§ **PROVIDED RECORDS**:
(begin)
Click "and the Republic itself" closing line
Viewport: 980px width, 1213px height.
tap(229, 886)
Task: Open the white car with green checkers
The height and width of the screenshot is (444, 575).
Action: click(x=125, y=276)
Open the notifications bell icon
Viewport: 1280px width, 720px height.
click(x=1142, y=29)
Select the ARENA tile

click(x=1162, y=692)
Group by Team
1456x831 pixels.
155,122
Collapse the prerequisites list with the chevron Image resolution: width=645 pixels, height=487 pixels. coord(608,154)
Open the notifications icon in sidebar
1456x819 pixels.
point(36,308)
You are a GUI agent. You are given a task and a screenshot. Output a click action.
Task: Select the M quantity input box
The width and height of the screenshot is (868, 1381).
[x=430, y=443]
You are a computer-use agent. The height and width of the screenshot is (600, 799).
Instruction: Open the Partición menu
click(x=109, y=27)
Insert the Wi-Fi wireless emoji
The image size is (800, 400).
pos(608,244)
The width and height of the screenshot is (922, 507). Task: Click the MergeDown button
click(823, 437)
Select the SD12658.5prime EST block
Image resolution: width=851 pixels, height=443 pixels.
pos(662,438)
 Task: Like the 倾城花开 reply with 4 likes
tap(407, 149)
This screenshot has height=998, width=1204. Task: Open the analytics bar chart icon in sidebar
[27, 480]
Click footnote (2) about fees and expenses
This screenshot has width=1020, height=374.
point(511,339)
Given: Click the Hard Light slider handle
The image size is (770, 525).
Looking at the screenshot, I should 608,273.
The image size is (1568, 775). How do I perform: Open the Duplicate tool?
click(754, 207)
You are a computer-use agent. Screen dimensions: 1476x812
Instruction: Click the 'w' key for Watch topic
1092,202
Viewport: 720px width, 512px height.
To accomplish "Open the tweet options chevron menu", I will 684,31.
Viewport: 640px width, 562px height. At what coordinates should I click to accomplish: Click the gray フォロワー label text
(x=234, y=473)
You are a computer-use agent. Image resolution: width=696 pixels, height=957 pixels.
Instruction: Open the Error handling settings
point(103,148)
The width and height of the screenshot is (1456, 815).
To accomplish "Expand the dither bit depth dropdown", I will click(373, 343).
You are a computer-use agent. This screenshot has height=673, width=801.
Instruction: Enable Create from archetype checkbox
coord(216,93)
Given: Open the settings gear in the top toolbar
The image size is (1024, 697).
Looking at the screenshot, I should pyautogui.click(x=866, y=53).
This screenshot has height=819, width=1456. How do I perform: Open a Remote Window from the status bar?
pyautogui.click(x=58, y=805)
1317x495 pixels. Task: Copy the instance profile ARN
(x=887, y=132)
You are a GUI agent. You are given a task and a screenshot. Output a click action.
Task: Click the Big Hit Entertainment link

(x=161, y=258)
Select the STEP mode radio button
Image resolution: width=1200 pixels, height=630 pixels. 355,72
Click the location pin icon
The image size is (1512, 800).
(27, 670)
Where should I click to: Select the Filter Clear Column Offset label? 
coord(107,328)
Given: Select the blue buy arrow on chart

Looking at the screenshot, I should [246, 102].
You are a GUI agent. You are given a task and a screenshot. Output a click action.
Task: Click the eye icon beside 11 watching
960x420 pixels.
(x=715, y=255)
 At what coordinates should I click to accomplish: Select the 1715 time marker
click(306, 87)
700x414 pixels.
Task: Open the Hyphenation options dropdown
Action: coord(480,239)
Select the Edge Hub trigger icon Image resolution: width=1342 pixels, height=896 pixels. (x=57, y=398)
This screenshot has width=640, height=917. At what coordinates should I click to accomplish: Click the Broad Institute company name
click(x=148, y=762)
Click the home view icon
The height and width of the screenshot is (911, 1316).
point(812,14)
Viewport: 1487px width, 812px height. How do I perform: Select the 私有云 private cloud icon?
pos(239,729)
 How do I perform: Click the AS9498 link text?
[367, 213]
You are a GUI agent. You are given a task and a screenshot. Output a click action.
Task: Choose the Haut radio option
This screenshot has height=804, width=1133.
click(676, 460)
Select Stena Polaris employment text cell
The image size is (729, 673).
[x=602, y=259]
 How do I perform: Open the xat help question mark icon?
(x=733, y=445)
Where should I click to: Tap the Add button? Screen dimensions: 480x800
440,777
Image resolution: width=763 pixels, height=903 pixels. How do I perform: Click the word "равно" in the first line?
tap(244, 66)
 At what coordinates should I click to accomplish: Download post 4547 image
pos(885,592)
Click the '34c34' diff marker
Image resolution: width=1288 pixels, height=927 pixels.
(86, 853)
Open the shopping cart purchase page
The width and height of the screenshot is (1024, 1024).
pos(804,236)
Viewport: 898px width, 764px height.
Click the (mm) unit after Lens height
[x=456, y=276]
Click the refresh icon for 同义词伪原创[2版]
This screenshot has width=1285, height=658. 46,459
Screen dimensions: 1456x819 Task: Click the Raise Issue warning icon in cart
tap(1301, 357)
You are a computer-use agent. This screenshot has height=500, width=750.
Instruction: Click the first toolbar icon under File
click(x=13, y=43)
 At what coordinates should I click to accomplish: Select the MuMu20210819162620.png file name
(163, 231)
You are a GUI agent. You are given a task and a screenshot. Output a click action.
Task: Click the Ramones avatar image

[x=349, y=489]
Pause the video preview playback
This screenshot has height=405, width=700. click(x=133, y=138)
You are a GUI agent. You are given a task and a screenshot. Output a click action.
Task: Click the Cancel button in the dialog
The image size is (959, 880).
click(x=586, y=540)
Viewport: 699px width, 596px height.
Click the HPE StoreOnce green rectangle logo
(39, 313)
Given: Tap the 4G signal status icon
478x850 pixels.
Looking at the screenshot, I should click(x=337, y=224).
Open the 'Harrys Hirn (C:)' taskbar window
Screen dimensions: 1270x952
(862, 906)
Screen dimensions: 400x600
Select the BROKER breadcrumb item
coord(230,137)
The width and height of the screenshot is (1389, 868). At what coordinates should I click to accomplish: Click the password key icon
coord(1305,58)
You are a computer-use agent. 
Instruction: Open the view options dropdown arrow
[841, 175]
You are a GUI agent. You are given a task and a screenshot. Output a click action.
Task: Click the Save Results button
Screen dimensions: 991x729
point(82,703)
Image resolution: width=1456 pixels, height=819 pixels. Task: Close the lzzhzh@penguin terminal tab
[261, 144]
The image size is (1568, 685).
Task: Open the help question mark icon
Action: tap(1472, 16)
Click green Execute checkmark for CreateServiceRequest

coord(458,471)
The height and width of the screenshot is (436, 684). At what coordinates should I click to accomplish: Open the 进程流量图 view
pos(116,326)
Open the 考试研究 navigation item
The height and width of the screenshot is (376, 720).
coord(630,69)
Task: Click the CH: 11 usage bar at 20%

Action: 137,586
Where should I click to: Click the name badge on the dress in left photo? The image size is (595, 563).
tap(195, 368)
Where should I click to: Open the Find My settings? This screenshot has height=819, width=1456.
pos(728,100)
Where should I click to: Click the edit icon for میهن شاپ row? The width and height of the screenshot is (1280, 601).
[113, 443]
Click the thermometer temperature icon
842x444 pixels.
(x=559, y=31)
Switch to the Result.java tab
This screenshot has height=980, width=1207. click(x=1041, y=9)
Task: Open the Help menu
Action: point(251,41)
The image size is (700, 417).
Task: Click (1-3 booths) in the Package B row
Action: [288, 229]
(end)
§ **WHAT THE EXERCISE ASKS**: Lay out the listing lines starting at the one containing "Collapse the prerequisites" and ending at the one containing "Looking at the screenshot, I should 608,273." as a JSON list of strings, one string per line, omitting blank lines.

§ **OUTPUT**:
[
  "Collapse the prerequisites list with the chevron Image resolution: width=645 pixels, height=487 pixels. coord(608,154)",
  "Open the notifications icon in sidebar",
  "1456x819 pixels.",
  "point(36,308)",
  "You are a GUI agent. You are given a task and a screenshot. Output a click action.",
  "Task: Select the M quantity input box",
  "The width and height of the screenshot is (868, 1381).",
  "[x=430, y=443]",
  "You are a computer-use agent. The height and width of the screenshot is (600, 799).",
  "Instruction: Open the Partición menu",
  "click(x=109, y=27)",
  "Insert the Wi-Fi wireless emoji",
  "The image size is (800, 400).",
  "pos(608,244)",
  "The width and height of the screenshot is (922, 507). Task: Click the MergeDown button",
  "click(823, 437)",
  "Select the SD12658.5prime EST block",
  "Image resolution: width=851 pixels, height=443 pixels.",
  "pos(662,438)",
  " Task: Like the 倾城花开 reply with 4 likes",
  "tap(407, 149)",
  "This screenshot has height=998, width=1204. Task: Open the analytics bar chart icon in sidebar",
  "[27, 480]",
  "Click footnote (2) about fees and expenses",
  "This screenshot has width=1020, height=374.",
  "point(511,339)",
  "Given: Click the Hard Light slider handle",
  "The image size is (770, 525).",
  "Looking at the screenshot, I should 608,273."
]